Folha - Aliás, o sr. mantém a crítica que fez na revista "Carta Capital" ao voto favorável do governo Dilma a um relator especial da ONU para apurar abusos contra Direitos Humanos no Irã?
Hoje, eu sou parte do governo e tenho de participar solidariamente das decisões do governo, e essa pasta pertence a outro ministro. Como intelectual independente, o que eu escrevi e disse claramente é que, se fosse eu, não teria tomado aquela atitude.
Folha - Uma das mais fortes críticas que oficiais militares fazem ao sr. é justamente a ligação com o Irã.
Nós nunca ficamos amiguinhos do Irã, e o Irã jamais foi uma prioridade da nossa política externa. O que foi uma prioridade, sim, num determinado momento, foi resolver um problema grave para o mundo que, aliás, continua existindo: o problema do programa nuclear do Irã. Como resguardar de um país ter um programa país e ao mesmo tempo resolver as desconfianças que havia? Tentamos viabilizar uma proposta dos países do Ocidente, a começar dos Estados Unidos, que depois mudaram de posição e acharam que não era mais assim. Mas a verdade é que tivemos estímulo deles. Ou seja: nunca houve uma aventura iraniana, como alguns querem fazer crer. Houve uma atitude independente e transparente nossa.
Folha - O sr. é "esquerdista"?
Esses rótulos, é melhor deixar os outros colocarem. Uns dizem que fui colocado pela presidente Dilma por ser nacionalista, o que agrada aos militares. Outros, que foi porque sou esquerdista, o que não agrada a eles. Mas, no Brasil, nacionalismo não é confundido com esquerdismo?
Folha - A presidente disse que o sr. é patriota. Como o sr. define esse conceito?
Nossa ideologia é a pátria e a Constituição. Fui sempre um profissional do interesse nacional.
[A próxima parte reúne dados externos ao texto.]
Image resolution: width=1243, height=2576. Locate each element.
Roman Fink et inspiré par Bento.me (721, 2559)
Uma coisa é você ficar trancado na sua casa, torcendo para o Brasil num jogo de futebol, o que é muito bom e todos nós fazemos isso. Mas outra é você ser um profissional do interesse nacional. Acho que sempre fui e de várias maneiras, em negociações comerciais, políticas, de segurança nacional. Você não descreve com palavras e sim com atitudes.
Folha - A brincadeira automática, depois que a presidente disse que o sr. é patriota é que o Patriota não é nenhum Amorim... Já disseram até que ele volta na prática a ser secretário-geral do Itamaraty.
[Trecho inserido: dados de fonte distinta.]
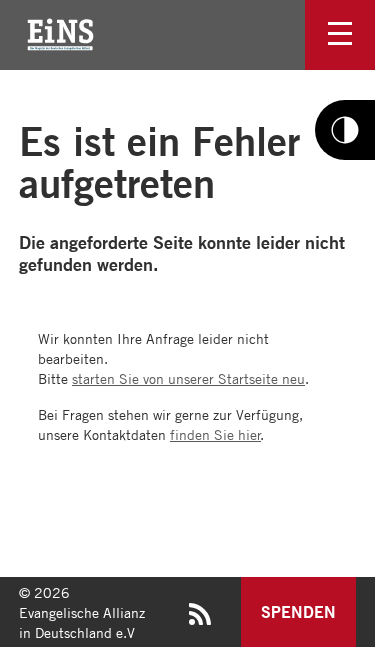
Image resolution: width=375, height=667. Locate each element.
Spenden (298, 611)
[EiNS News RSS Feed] (200, 619)
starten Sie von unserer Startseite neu (188, 378)
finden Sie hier (215, 434)
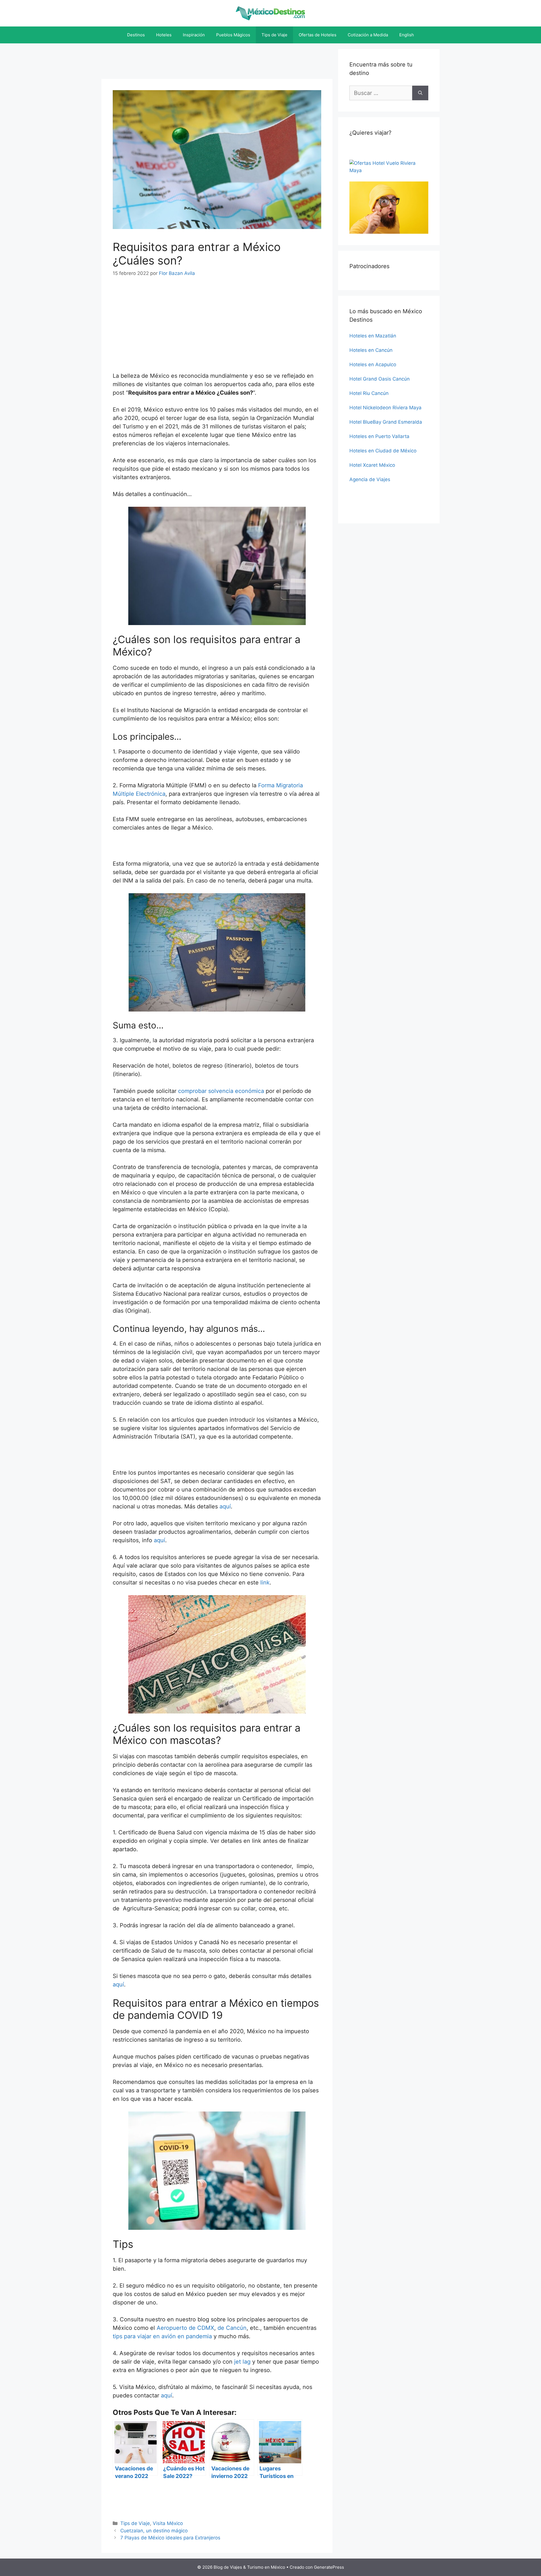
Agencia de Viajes (369, 479)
Isso não tem nenhum sentido. Eu tenho muito o que aprender aqui na minha pasta, nem vou ter tempo para olhar para a dos outros. Eu e o Patriota trabalhamos juntos quinze anos e, desse susto, nem ele nem vocês morrem.
Folha - O sr. vai trazer diplomatas?
Não estou pensando nisso.
Folha - Vai trocar eventualmente algum comandante militar?
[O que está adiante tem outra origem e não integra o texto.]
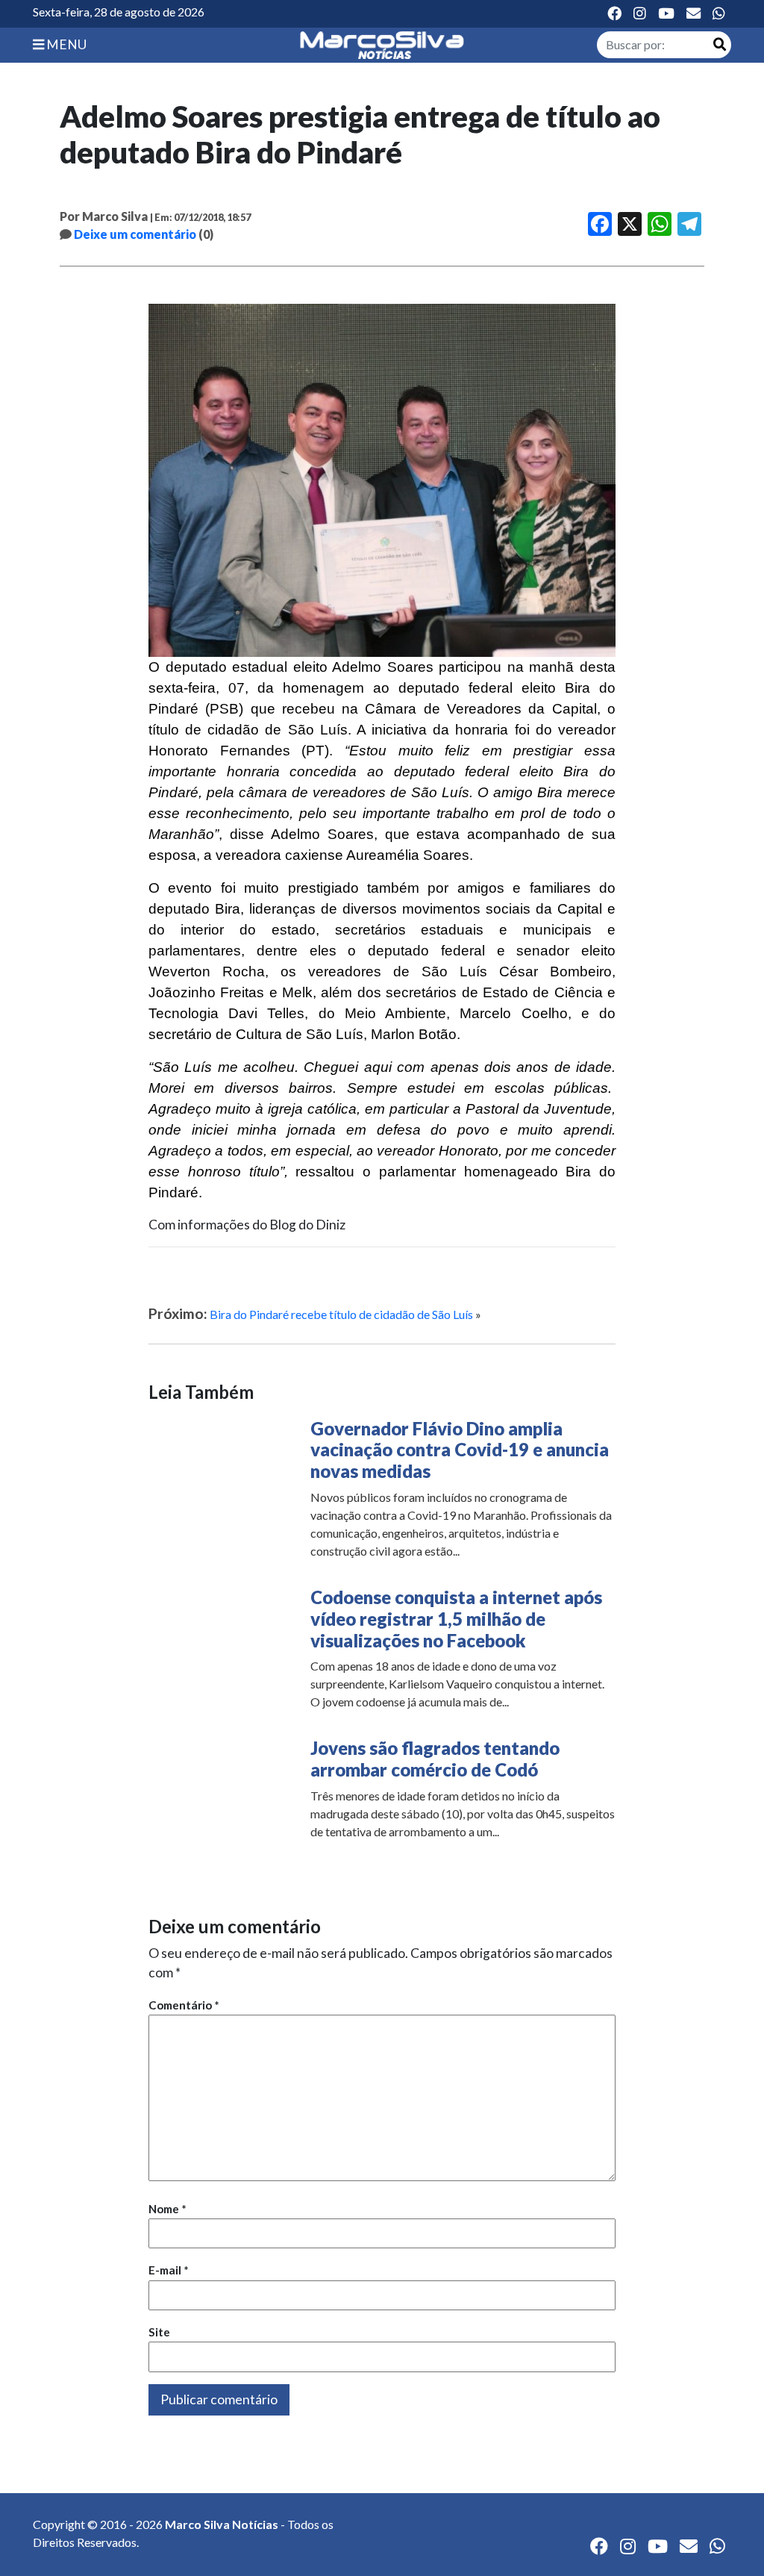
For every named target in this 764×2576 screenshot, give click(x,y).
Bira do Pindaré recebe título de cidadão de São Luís (341, 1314)
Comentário (183, 2005)
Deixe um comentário (135, 234)
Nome (167, 2208)
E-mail (168, 2270)
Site (159, 2332)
Não é minha intenção nem recebi nenhuma orientação nesse sentido, ao contrário.
Folha - Num dos seus artigos, o sr. também escreveu que não são satisfatórias as relações entre o poder civil e os militares e a responsabilidade por atos cometidos na ditadura. Como pretende avançar nos dois casos?
Não me recordo exatamente das palavras que usei nesse artigo, que era sobre como o Brasil pode ajudar na transição dos países árabes e comento o que ocorreu no Brasil, inclusive sobre as relações de civis e militares. Não é que eu disse que não são satisfatórias, mas que talvez algumas pessoas não vejam como satisfatórias. É uma constatação de um fato, mais do que um juízo de valor. Mas sei que a subordinação das Forças Armadas ao poder civil é clara e que a presidente Dilma exerce esse comando obviamente, e o ministro da Defesa é um instrumento dessa hierarquia.
Folha - Por que o sr. não fez nenhuma referência no seu discurso à Comissão da Verdade negociada entre civis e militares?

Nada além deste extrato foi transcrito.